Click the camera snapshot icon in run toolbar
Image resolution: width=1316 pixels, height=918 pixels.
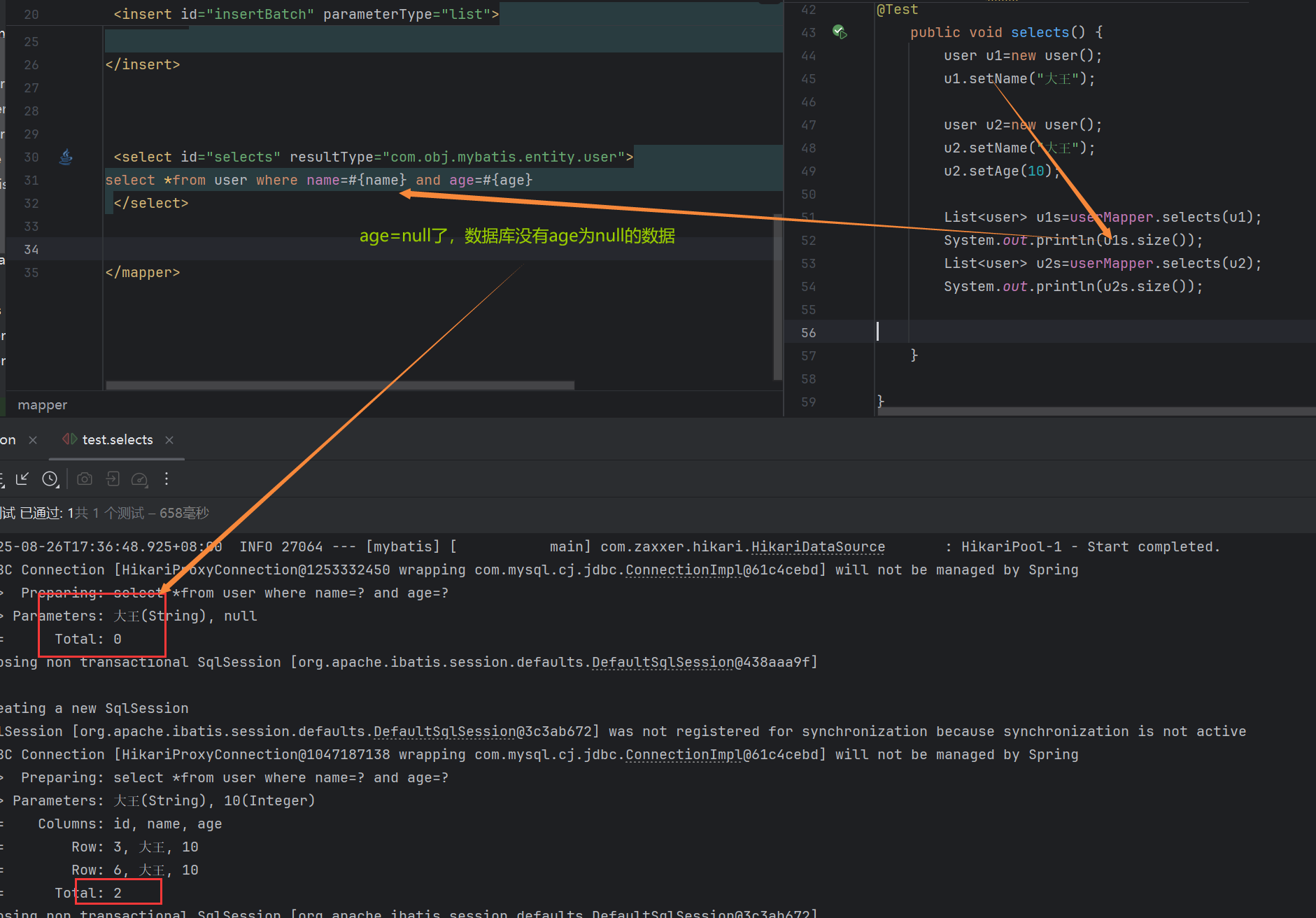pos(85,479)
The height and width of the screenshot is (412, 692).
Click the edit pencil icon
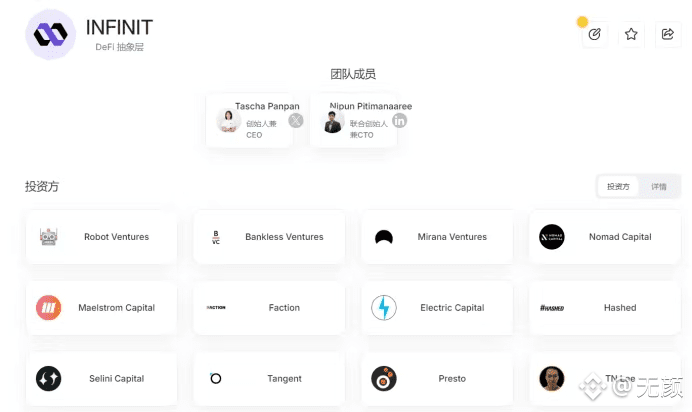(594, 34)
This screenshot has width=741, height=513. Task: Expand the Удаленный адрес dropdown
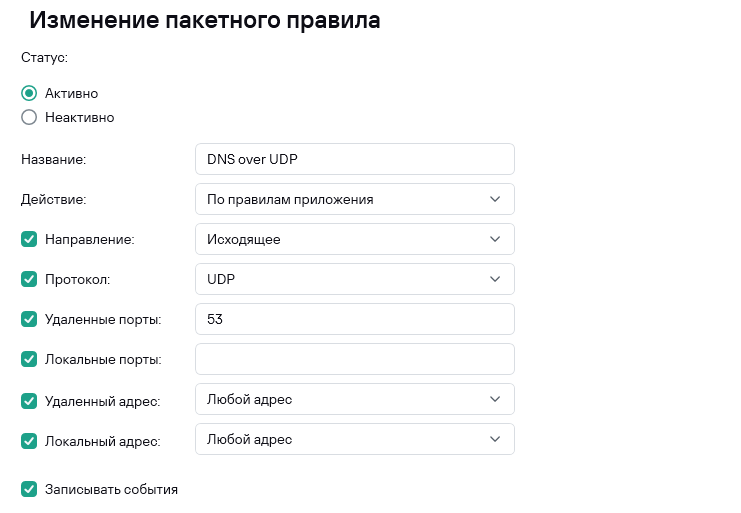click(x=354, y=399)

--

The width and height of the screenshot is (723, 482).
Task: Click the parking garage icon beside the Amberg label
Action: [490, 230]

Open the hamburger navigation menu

#### WHAT YOU WILL DO:
Reproduce the lines of the listing above, starting with the line containing "The height and" and going on through the line containing "click(x=354, y=399)", and omit the pictures.

#### WRITTEN REPLY:
The height and width of the screenshot is (412, 692).
Click the edit pencil icon
(594, 34)
This screenshot has width=741, height=513. Task: Expand the Удаленный адрес dropdown
click(x=354, y=399)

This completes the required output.